Thomas Hirth, Vizepräsident Transfer und Internationales am KIT, hob die schon traditionelle Zusammenarbeit des KIT mit der Industrie und zahlreichen Unternehmen in der Region besonders hervor. Vor allem die Themen Energie, Mobilität, Digitalisierung und Umwelt stünden dabei im Fokus. Bei der Kooperation gehe es nicht nur um Innovation, sondern ebenso um Forschung und Lehre sowie Internationalisierung und Dialog. Am KIT sei es immer schon eine große Motivation gewesen, zur Wettbewerbsfähigkeit und Standortsicherung maßgeblich beizutragen. 80 Prozent der KIT-Absolventen landeten schließlich in der Industrie. „Ich freue mich auf tolle Projekte, die in der Region einen großen Impact hinterlassen“, sagte Hirth.
Kurt Schmalz, Geschäftsführer der Firma J. Schmalz GmbH und Vorstand des Vereins Campus Schwarzwald, nannte die Stärkung der Wettbewerbsfähigkeit als Vorteil dieser Zusammenarbeit. Damit setze man weitere Impulse in der Region und stärke die Wirtschaft und die Unternehmen. So schaffe man es, am Ende auch kluge Köpfe in die Region zu holen.
Voneinander lernen
IHK-Präsidentin und Unternehmerin Claudia Gläser von der Gläser GmbH erhofft sich durch die Kooperation viele gemeinsame Forschungsprojekte, Wissensaustausch und Innovation. Beide Seiten könnten voneinander lernen und den Standort dadurch stärken. Neue junge Köpfe hätten auch neue Ideen.
Sören Hohmann vom KIT und Mike Barth vom Institut für Regelungs- und Steuerungssysteme des KIT werden die Kooperation praktisch umsetzen und als Schnittstelle fungieren. Beide sind gespannt und freuen sich auf gemeinsame Forschungsprojekte. Dies sowohl im Verbund mit den Unternehmen am Campus als auch bilateral im Bereich der Grundlagenforschung.
Auf dieser Basis sollen künftig – neben den normal Studierenden – auch regelmäßig Doktoranden vor Ort arbeiten. Umgekehrt werde auch den Campusmitarbeitern die Möglichkeit gegeben, die Institute und Wissenschaftler am KIT zu besuchen. Ein weiterer Bestandteil der Kooperation wird künftig neben der Forschung und Lehre auch die einfache Weiterbildung in den Betrieben sein. Das KIT baue diesen Bereich, für den Absolventen am Ende Zertifikate bekämen, gerade auf, betonte Hohmann.
Ein gutes Dreieck
Wo die künftige Zusammenarbeit jeweils stattfinden wird, hänge immer auch vom Projekt und der benötigten Infrastruktur ab, erklärte Hirth. Aus Erfahrung wisse er aber, dass sich ein Ort wie der Campus dafür oft besser eigne als ein Firmengelände.

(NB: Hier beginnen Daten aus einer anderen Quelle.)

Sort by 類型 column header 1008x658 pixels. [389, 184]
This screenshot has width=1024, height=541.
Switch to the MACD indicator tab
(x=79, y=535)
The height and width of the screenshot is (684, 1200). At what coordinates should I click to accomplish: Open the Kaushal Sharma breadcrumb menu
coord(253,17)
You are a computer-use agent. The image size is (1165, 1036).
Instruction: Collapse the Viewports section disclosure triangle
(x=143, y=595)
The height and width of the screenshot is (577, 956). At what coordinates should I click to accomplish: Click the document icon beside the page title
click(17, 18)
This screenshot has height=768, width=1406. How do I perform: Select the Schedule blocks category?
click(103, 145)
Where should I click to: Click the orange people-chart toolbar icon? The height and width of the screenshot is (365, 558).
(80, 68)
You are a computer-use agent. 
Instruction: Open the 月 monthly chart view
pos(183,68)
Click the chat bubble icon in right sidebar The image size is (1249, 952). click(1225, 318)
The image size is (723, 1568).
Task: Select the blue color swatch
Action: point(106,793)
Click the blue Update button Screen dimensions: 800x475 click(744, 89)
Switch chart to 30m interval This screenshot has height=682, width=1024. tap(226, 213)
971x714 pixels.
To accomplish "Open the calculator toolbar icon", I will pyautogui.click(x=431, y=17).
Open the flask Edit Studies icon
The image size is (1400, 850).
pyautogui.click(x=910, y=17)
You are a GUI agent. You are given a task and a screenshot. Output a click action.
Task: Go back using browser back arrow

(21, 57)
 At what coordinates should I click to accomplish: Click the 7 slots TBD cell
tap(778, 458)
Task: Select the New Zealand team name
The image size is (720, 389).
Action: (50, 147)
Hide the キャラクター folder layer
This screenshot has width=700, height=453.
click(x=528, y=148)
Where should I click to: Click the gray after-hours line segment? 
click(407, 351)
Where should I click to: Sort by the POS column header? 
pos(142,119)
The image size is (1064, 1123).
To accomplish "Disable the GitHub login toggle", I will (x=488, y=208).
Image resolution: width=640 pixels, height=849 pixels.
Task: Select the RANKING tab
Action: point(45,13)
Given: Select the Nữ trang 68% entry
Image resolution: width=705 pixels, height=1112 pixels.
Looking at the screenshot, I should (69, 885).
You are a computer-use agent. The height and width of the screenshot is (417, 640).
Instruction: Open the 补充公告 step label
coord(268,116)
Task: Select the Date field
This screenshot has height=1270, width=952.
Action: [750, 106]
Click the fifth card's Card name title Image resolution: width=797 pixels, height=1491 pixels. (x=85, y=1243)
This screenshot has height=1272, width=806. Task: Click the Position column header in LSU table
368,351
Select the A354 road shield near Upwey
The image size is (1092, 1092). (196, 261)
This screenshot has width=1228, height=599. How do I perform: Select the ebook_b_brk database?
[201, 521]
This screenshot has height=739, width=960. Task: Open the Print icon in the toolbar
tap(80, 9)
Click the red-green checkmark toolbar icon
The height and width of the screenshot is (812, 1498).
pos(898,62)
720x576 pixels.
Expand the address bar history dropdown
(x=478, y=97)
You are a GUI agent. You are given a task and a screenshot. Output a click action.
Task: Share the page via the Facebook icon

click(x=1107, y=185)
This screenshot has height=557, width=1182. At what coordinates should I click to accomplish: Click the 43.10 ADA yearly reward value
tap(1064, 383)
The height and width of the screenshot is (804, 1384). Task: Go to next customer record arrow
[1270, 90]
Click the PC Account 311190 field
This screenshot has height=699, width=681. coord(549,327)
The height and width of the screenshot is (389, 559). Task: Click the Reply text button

Die Kooperation auch mit der Universität Stuttgart bei einzelnen Projekten begrüßt Hirth. Schon in der Vergangenheit sei aus dieser Kooperation heraus Gutes entstanden. „Stuttgart, Freudenstadt und Karlsruhe bilden ein gutes Dreieck, in dem auch möglichst viel passieren soll“, sagte er dazu. Mit dazu beitragen wird künftig eine neue Stiftung, die eine erste Promotionsstelle am Campus finanziert. Ein geeigneter Kandidat oder eine Kandidatin würden aktuell gesucht.